Day of the Dead

What can be said about George A. Romero’s Day of the Dead, the third and final part of his original zombie trilogy which hasn’t already been said?

The film is a bona fide classic of any genre.  It’s well acted, brilliantly written and directed and has a superb hopeless grim tone running throughout the film.  This movie is dark, really dark but there are glints of light attempting to shine through.  Those glints are mainly from Lori Cardille’s Sarah the only woman in the bunker where some of the last survivors of the zombie holocaust are holed up.  Sarah is a one tough lady who gives Ellen Ripley a run for her money in a film just oozing with alpha males including Joe Pilato’s deranged Captain Rhodes who is one of cinemas most frightening individuals.  There is a little bit of humour mainly from the token mad scientist ‘Frankenstein’ played beautifully by Richard Liberty and his zombie specimen Bub.  Thankfully this lightens the heavyweight depressive tone but considering the situation they’ll in, it’s certainly no picnic.
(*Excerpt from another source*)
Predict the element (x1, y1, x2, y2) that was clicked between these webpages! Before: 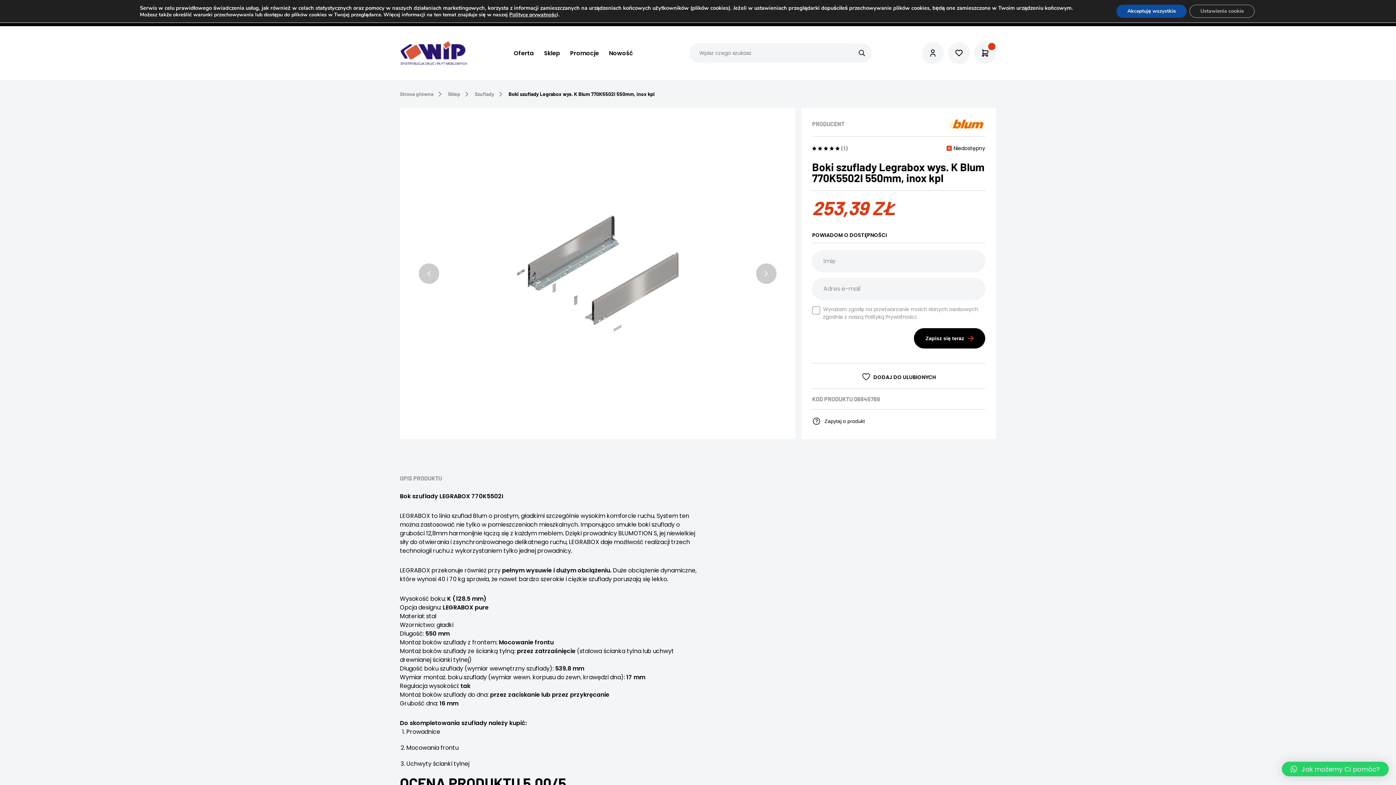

The make-up effects by Tom Savini still hold up today and there are some seriously icky and gross moments.  All shot live on set, none of that hokey CGI here.

Day of the Dead is still my favourite zombie film because of the great character development and the really depressing tone.  Umbrella Entertainment have rammed this package with stacks of BLOODY extras (cheap joke!!) and gets an extra thumbs up for using the original theatrical art on the cover instead of some photoshopped non-sensical tat.

Still brilliant all these years later and don’t even think about watching the appalling re-imaginings and that terrible Day of the Dead 2, which was a total abomination.